The core function of FIRS transaction monitoring systems is real-time data collection and monitoring. Its scope ranges from banks and card schemes to fintech companies and payment service providers (PSP) like PayStack and Flutterwave. Any organization falling under this category must integrate directly with the portal via APIs feeding transaction data into a centralized FIRS dashboard.

Here’s a simplified breakdown of the VAT compliance process:

  1. Integration: Institutions register on the portal and connect their systems via API.
  2. Transaction Flow: When a payment is received, the institution first transmits transaction details, including VAT components, to the FIRS’s VAT Rev Assure system (ensuring accurate calculation) via API.
  3. Data Submission: This validated data is then pushed to the main VAT portal (Transaction Monitoring System).
  4. Administration: PSPs use a secure admin portal to upload real-time data for both merchants and customers. A dedicated channel handles refunds.
  5. PSP Specifics: PSPs face specific obligations:
  • If VAT wasn’t collected at checkout, they must calculate it on the full transaction value.
  • If VAT was included, they submit either the merchant’s VAT or their own VAT amount alongside the transaction data.
  • All institutions report both the VAT amount and gross payment value for consumer payments.

The Crypto Conundrum: Direct Impact on On/Off-Ramps

For Nigeria crypto tax compliance takes new meaning in its evolving ecosystem. The $59 billion mark left a major impression on its governments, spurring many regulators to actually take action.

FIRS stated:

Nigeria’s digital economy has experienced exponential growth, transforming how businesses operate and process transactions.

 

However, this expansion has outpaced traditional tax monitoring methods, creating gaps in transaction visibility and compliance.”

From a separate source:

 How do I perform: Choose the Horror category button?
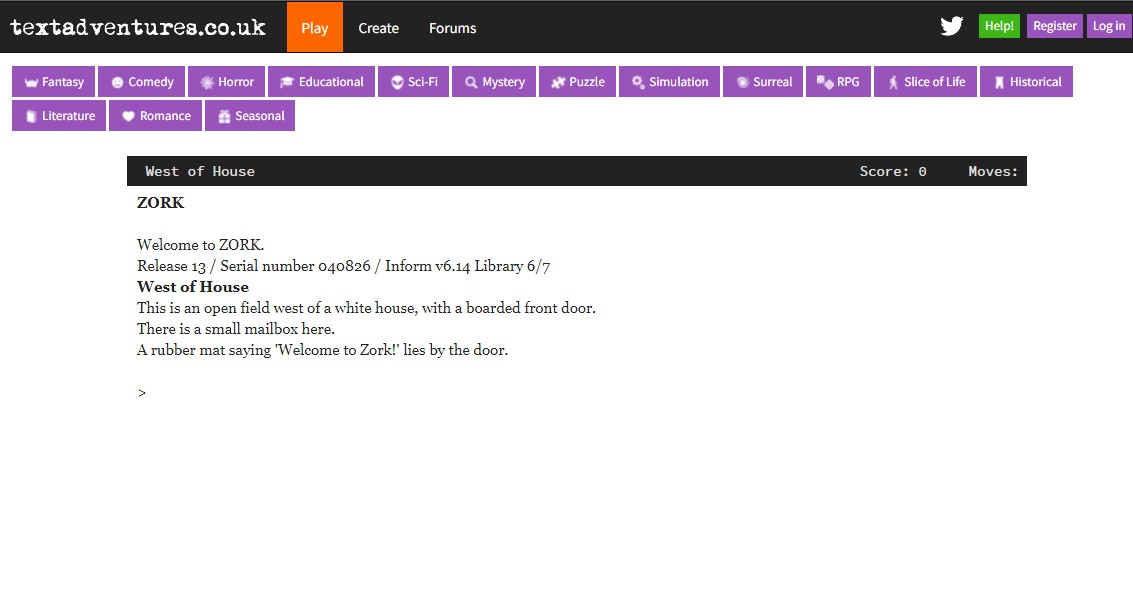(227, 82)
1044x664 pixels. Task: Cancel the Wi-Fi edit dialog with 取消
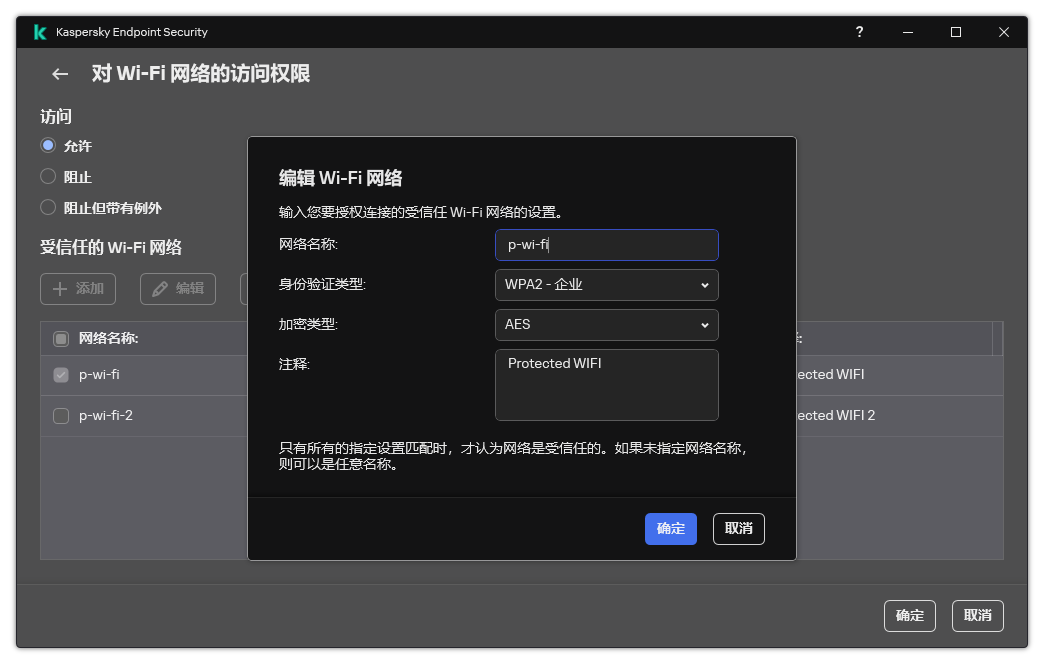click(738, 529)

While CBN maintains indirect oversight through banking restrictions, this does introduce a direct digital service tax layer. Its effects tend to ripple through Nigeria’s fintech and crypto-fiat gateways, encompassing local and international bodies.

For instance, foreign-based exchanges handling cNGN/USDT swaps, a likely service in the near future, are now viable taxable entities under the new regime. From a local perspective, off-ramp services offering cash-out via local payment providers must integrate within the VAT portal. Additionally, wallet providers and tokenized investment platforms offering fiat conversion features are not exempt.

Fintech tax compliance also falls under the microscope with increased scrutiny, cross-border tracking, and operational overhead due to real-time data reporting.

Legal Backing and Enforcement

President Tinubu’s administration has significantly aided in shaping its digital tax regulations. The FIRS leverages Section 25(4) of the FIRS Establishment Act, requiring only 30 days’ notice to taxpayers for system access.

The Tax Administration Act (Sections 71 & 103) enables the agency to fully automate the taxation process. It also enabled various penalties for non-compliance, resulting in fines of up to $652 (₦1 million) on the first day and a daily recurring $6.5 (₦10,000).

FIRS Executive Chairman Zacch Adedeji emphasized the system’s purpose:

This system represents a transformative leap in transaction visibility. By monitoring VAT-eligible activities in real time, we are fostering a fair and transparent digital marketplace for all stakeholders.”